┌──

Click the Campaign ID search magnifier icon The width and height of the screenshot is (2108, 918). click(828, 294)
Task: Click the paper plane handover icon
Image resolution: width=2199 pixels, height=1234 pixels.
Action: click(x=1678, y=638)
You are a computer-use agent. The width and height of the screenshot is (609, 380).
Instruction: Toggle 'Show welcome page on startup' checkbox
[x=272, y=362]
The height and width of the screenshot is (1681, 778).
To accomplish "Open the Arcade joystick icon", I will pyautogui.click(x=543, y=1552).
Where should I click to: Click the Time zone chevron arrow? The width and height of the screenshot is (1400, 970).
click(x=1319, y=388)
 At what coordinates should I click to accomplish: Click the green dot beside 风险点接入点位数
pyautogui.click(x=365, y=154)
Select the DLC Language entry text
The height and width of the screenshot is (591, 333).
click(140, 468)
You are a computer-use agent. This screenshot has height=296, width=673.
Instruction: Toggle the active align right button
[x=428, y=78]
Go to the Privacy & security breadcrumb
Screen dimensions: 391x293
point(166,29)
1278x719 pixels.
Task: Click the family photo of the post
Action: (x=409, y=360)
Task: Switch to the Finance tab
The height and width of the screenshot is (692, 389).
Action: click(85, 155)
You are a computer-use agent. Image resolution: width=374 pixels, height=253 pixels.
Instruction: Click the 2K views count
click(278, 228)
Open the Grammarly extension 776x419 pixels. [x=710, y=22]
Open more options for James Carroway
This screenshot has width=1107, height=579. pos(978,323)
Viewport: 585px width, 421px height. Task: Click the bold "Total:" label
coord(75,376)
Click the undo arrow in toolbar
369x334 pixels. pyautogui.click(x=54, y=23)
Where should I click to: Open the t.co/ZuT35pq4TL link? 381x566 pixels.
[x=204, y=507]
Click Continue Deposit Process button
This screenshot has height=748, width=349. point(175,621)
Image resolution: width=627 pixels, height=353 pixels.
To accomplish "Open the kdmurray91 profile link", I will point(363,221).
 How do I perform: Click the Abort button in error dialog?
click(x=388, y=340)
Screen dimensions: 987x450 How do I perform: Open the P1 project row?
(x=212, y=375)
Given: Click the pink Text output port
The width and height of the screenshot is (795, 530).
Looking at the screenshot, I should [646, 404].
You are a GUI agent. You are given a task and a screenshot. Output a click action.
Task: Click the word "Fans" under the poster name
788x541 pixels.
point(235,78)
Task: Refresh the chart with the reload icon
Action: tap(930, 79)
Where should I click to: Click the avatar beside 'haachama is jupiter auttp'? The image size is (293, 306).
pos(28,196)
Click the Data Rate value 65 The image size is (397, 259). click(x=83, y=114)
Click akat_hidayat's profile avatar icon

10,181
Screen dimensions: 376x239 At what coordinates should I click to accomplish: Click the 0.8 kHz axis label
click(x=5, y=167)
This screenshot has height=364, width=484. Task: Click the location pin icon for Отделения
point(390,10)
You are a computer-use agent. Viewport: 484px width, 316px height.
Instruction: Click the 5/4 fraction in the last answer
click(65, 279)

└──

### Work instructions
Print the lines of the listing verbatim, beginning at the line that contains "Where should I click to: Click the Time" and stopping after the line that contains "pyautogui.click(x=365, y=154)".

### Solution
Where should I click to: Click the Time zone chevron arrow? The width and height of the screenshot is (1400, 970).
click(x=1319, y=388)
 At what coordinates should I click to accomplish: Click the green dot beside 风险点接入点位数
pyautogui.click(x=365, y=154)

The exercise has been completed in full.